Two years later, in 1903, she developed adrenal insufficiency, or Addison's disease, for which there was no effective treatment and which led to a complexity of painful conditions.  Like Therese in her struggle with terminal illness, she was directed to write her thoughts, and in these writings and letters we have a valuable account of her spirituality.  As her illness progressed, she wrote to her mother: "The Father has predestined me to be conformed to his crucified Son.  My Spouse wishes me to be the surrogate human being in whom he can suffer again for the glory of the Father and the salvation of the Church.  This thought makes e so happy."  Although she continued to express joy in her sufferings, like Therese and Mother Teresa, she was also afflicted with feelings of desolation and abandonment and the prospect of death approached.  She died on November 9, 1906, the same year my mother was born.

In these two parallel lives of Elizabeth and Therese there is a pattern of youthful and energetic coming to terms with the most basic paradox of human life: the meaning of suffering. This is a question that is utter nonsense to most people -- in all ages,not just today.  And yet the flight from suffering is a headlong plunge into denial of reality, motivated by fear that often leads to division, blame, violence, and ultimately willfully causing the death one seeks to avoid.  These lives provide an alternate vision -- perhaps the only alternate vision -- and are worth pondering.
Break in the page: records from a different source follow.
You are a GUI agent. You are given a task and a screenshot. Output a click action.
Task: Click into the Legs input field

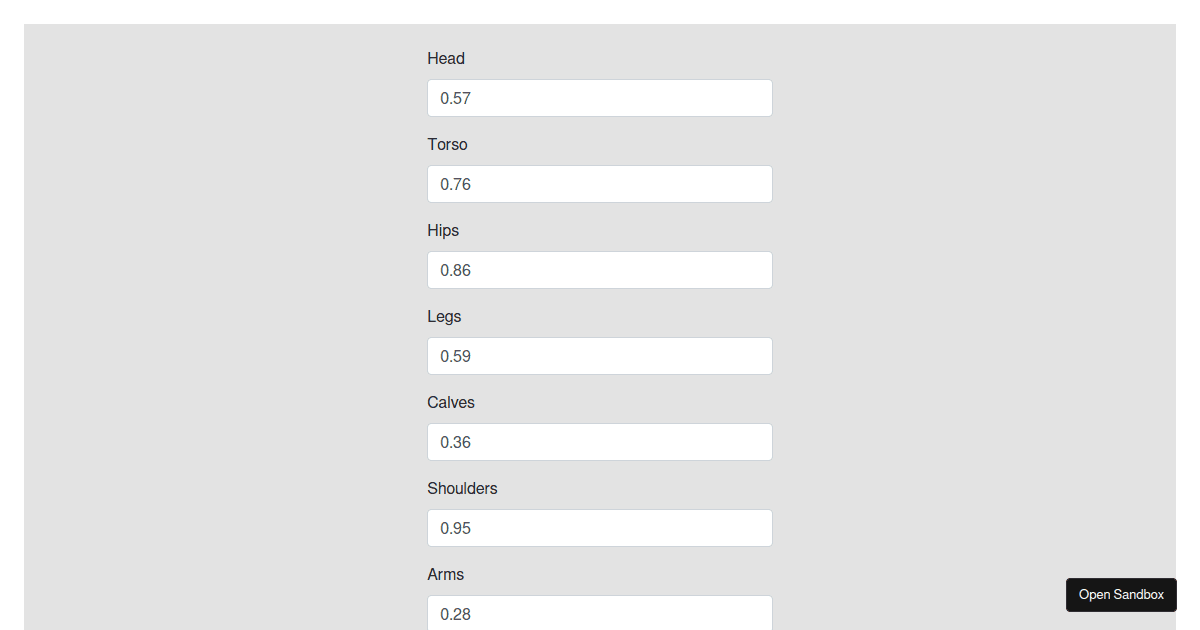[600, 356]
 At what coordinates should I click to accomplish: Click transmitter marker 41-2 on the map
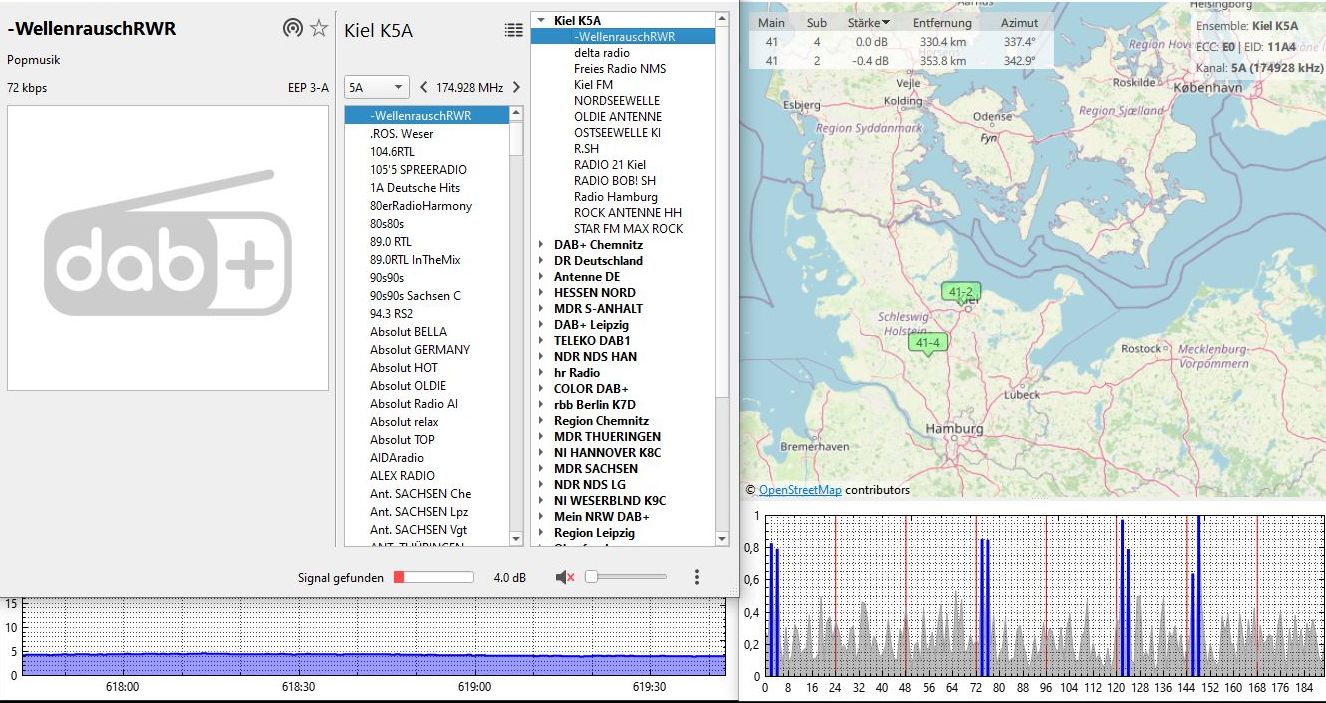point(960,292)
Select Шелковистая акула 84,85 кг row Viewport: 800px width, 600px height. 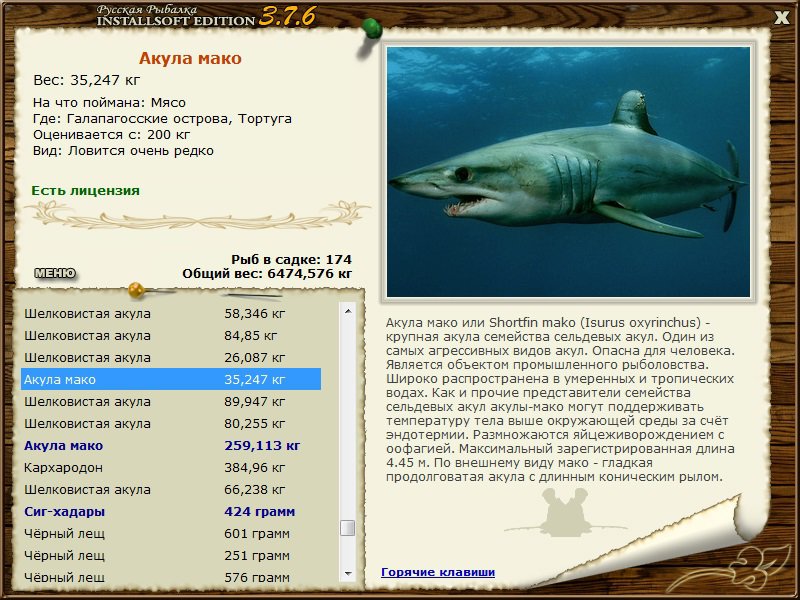pyautogui.click(x=171, y=336)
Saturday, November 6, 2010

Pilgrim Pope

Today, Pope Benedict XVI visited Santiago de Compostela in northwestern Spain, the famous and inspiring pilgrimage site honoring St. James, the brother of John, who was the first apostle to be martyred (in 44 AD), but who visited Spain before then, according to a much later legend.  (You can find a lot more about him and the traditional pilgrimage site of Santiago at the Wikipedia entry.)

I found his three talks very helpful in coming to a better understanding of pilgrimage, as a metphor for the whole journey of life, of Christian life, and of the Church.  This shed a lot light, for me at least, on the reality and purpose of our Early Christian World Pilgrimage.
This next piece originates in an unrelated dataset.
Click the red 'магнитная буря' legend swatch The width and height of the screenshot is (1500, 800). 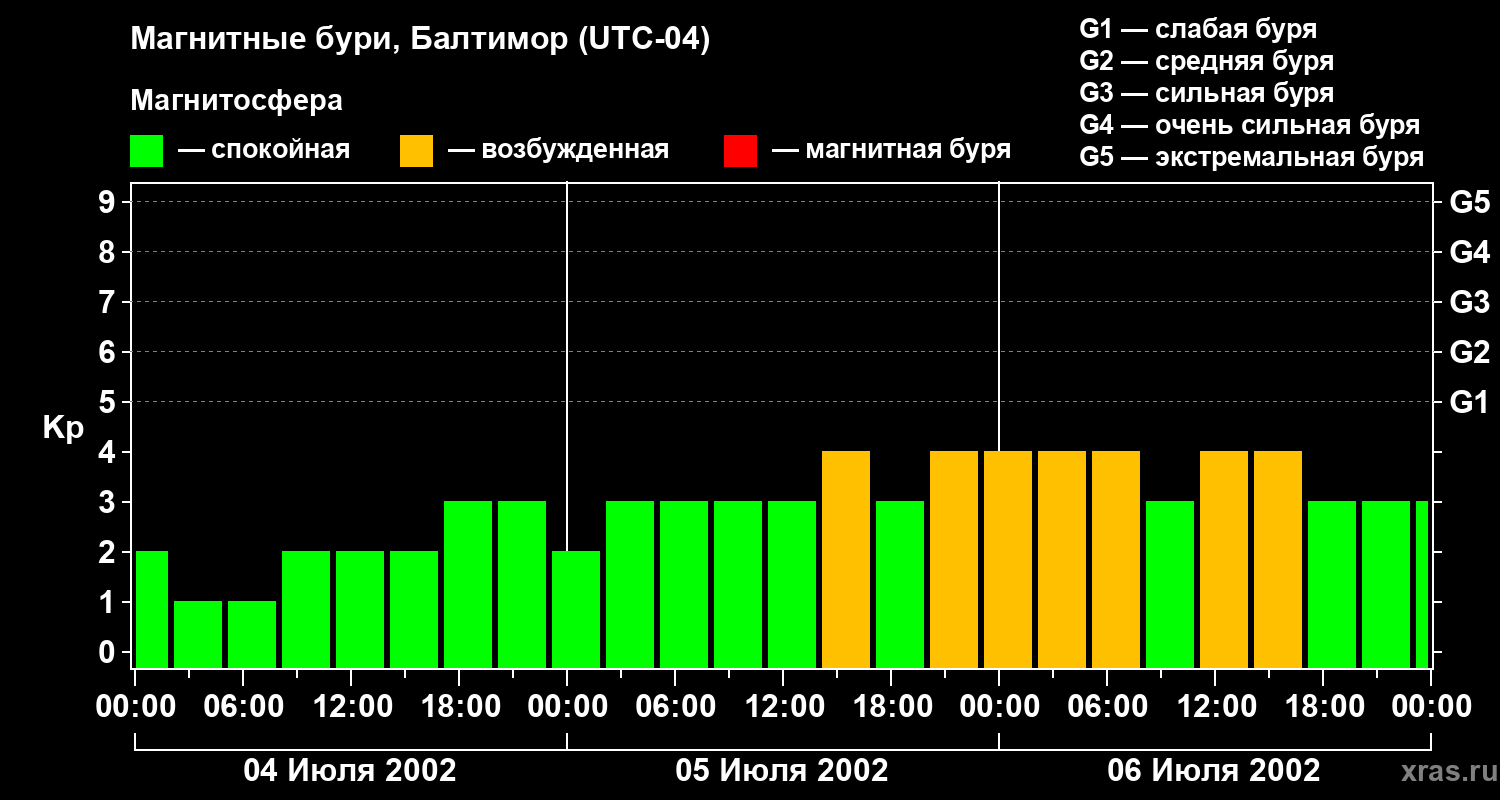pos(740,151)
At the welcoming ceremony at the airport, he said:

In his deepest being, man is always on a journey, ever in search of truth. The Church shares this profound human desire and herself sets out, accompanying humanity in its yearning for complete fulfillment. At the same time, the Church pursues her own interior journey which, through faith, hope and love, leads her to become a transparent sign of Christ for the world.

At his speech at the Cathedral, he gave a wonderful definition of Pilgrimage, which I am going to adopt in future informational and promotional materials:

To go on pilgrimage is not simply to visit a place to admire its treasures of nature, art or history. To go on pilgrimage really means to step out of ourselves in order to encounter God where he has revealed himself, where his grace has shone with particular splendor and produced rich fruits of conversion and holiness among those who believe.

While he mentioned in particular the persons and events associated with the Holy Land, Rome, and Compostela, the Early Christian World sites of Turkey do not trail behind them in significance for the same reasons.

And in his homily at the Mass, he spoke of the common experience and goal of all Pilgrims, whether those who trek the long hiking trail through France and Spain to Compostela or those who, in the relative comfort of Turkey's hotels and tour buses, follow the arduous schedule enforced by Fr. Tom and Aydin:

The fatigue of the journey, the variety of landscapes, their encounter with peoples of other nationalities - all of this opens their heart to what is the deepest and most common bond that unites us as human beings: we are in quest, we need truth and beauty, we need an experience of grace, charity, peace, forgiveness and redemption. And in the depth of each of us there resounds the presence of God and the working of the Holy Spirit.
I urge you to read the whole of these documents; they are not long, but they very much speak to the heart.

Tomorrow, visit the Vatican site to see what he has to say as he dedicated the imposing "work-in-progress" church of La Sagrada Familia in Barcelona.

You can also watch excerpts from Vatican TV on the Vatican Channel on YouTube.